Rates keeping residents on their toes

Rates keeping residents on thier toes

Property owners are sharing bill shock horror stories following a 7News special report into council rate rises earlier this week.

In one area, locals are copping a 36 per cent hike over three years, while family businesses say they are also hurting.

Michiala Kuys and her husband run a small business from home, but she said their rates just do not add up.

It’s just making too big a cost for a business to run like this,” she said.

“It is up $600 which works out to roughly about 17 per cent.”

Their capital value has soared by $85,000 and even though the business runs out of the family home, the property is classified as industrial.

Charles Sturt Council mayor Kirsten Alexander said: “They may have a case to go back to the Valuer-General and say ‘actually, a large proportion of this property is residential’.”

This week, 7News revealed many residential ratepayers will be feeling the pinch of rate rises.

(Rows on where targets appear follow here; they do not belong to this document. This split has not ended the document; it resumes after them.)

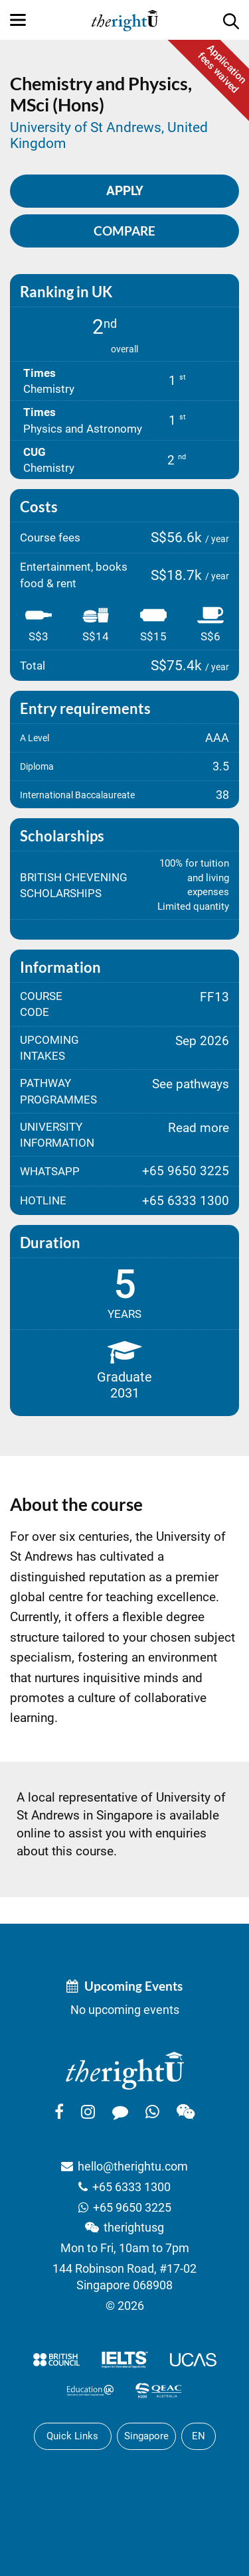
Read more (198, 1127)
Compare (124, 230)
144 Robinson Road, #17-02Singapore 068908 (124, 2277)
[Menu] (18, 20)
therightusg (134, 2227)
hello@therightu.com (133, 2166)
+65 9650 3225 (132, 2207)
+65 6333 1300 (131, 2187)
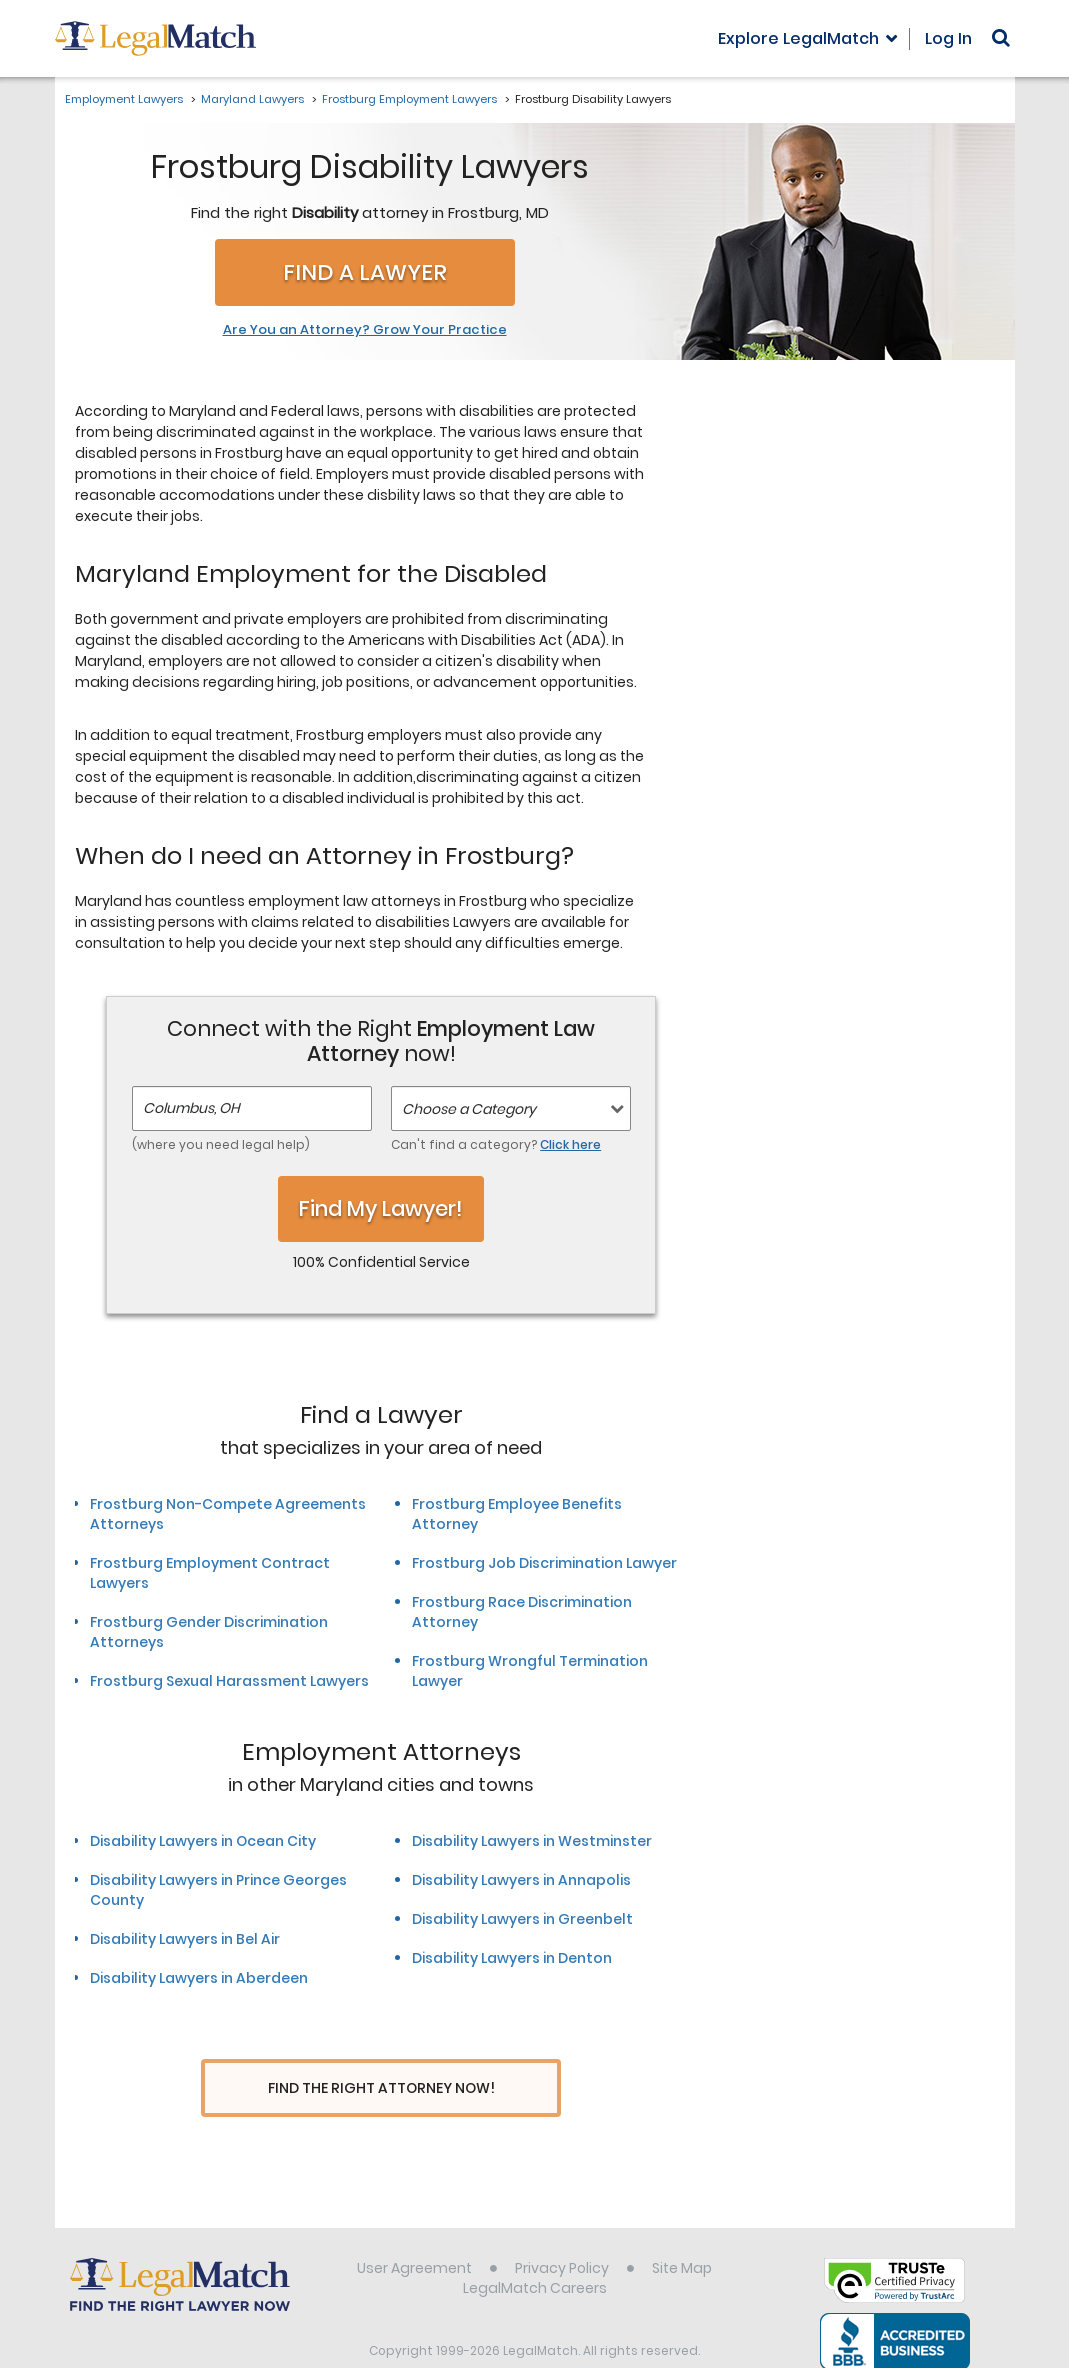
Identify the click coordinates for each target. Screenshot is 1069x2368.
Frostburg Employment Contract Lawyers (210, 1573)
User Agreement (414, 2231)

Port Pirie locals are copping 8 per cent, while several other councils are opting for between six and seven per cent.

But spare a thought for residents in the Northern Areas Council – between Clare and Peterborough – where they have been hit with 12 per cent for the second consecutive year, and will be hit with the same again next year.

The council said it has been upfront – it needs cash for major infrastructure.

“A number of councils over the past decade of so have started to realize that they’re not properly funding their infrastructure,” Chris Russell from the Local Government Association said.

“They realise they need to charge higher rates.”